The success of a plan is not in the planning but in the execution. It is estimated that over 60% of strategies fail because they are not implemented. When asked about challenges, managers responded that their biggest concern is “It’s the successful implementation of a strategic plan” or “It’s getting your strategy done.”

With the number of management executives who are trained on building strategy plans and attend executive programs on various strategies, the one thing that needs to be emphasized is the ‘act of getting things done’ as outlined in the book ‘Execution:  The Discipline of Getting Things Done’  by Larry Bossidy and Ram Charan.

According to Larry Bossidy and Ram Charan, the heart of any Strategy Execution lies in 3 core processes: Strategy, People and Operations.

STRATEGY

1. STRATEGY FORMULATION

1The process of laying out the strategy is a significant factor, but not the only crucial factor. However, it defines all the other factors and how they can be achieved. As laid out in the paper, the central conclusion of research indicates the importance of procedural justice. All levels of the organization have different perceptions of strategy and interests in the formulation process. Unifying them is the task of the management function. Thus, unifying strategy must be consistent and accommodative.

 

2.ORGANIZATIONAL STRUCTURE

2Organizations are continuously thinking of adapting to times. Having a strongly thought out Strategy supported by an organizational structure is half the process in successful implementation. Further, different strategies require different organizational structures that can allow action items to flow down smoothly across levels. For example, executing a strategy to permeate leadership requires having a structure that allows more decentralisation of decision making activities. As pointed out by Olson, Slater and Hult (2005) four different combinations of structure/behaviour types of: management dominant, customer-centric innovators, customer-centric cost controllers and middle ground have to be matched with behaviours that best serve to facilitate the process of implementing a specific strategy.

» DATASET EXCERPT
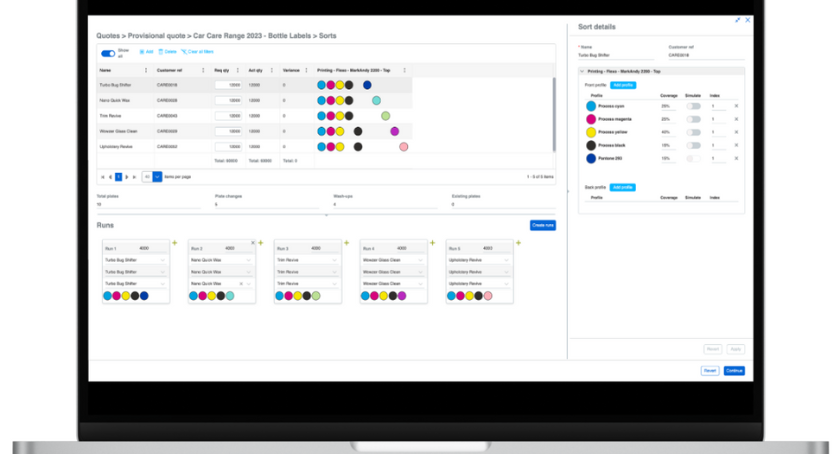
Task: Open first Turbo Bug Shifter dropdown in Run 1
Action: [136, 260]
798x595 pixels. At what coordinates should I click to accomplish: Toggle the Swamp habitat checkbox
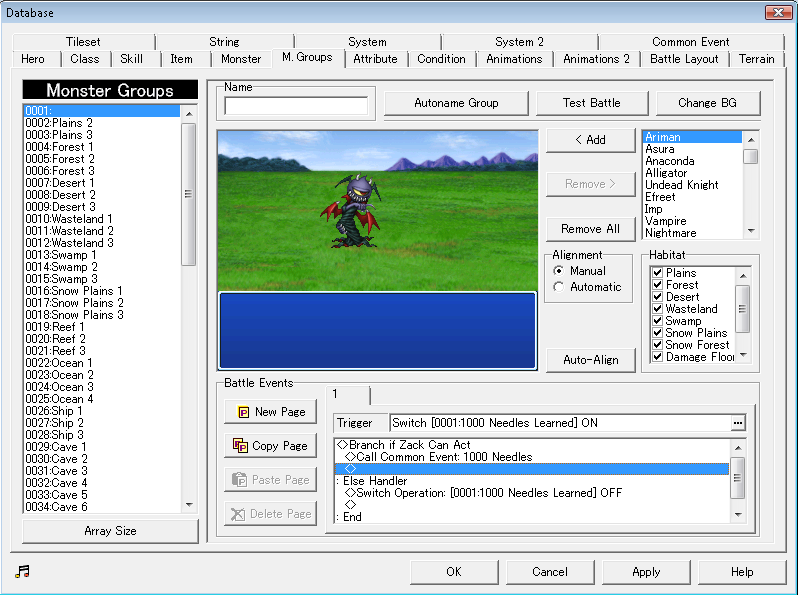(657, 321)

» WHAT NEEDS TO BE DONE
In the strategy execution text, reproduce the part that opens with the words "The success of" and closes with "People and Operations.", swapping "managers" for "leaders".

» SOLUTION TO THE PROBLEM
The success of a plan is not in the planning but in the execution. It is estimated that over 60% of strategies fail because they are not implemented. When asked about challenges, leaders responded that their biggest concern is “It’s the successful implementation of a strategic plan” or “It’s getting your strategy done.”

With the number of management executives who are trained on building strategy plans and attend executive programs on various strategies, the one thing that needs to be emphasized is the ‘act of getting things done’ as outlined in the book ‘Execution:  The Discipline of Getting Things Done’  by Larry Bossidy and Ram Charan.

According to Larry Bossidy and Ram Charan, the heart of any Strategy Execution lies in 3 core processes: Strategy, People and Operations.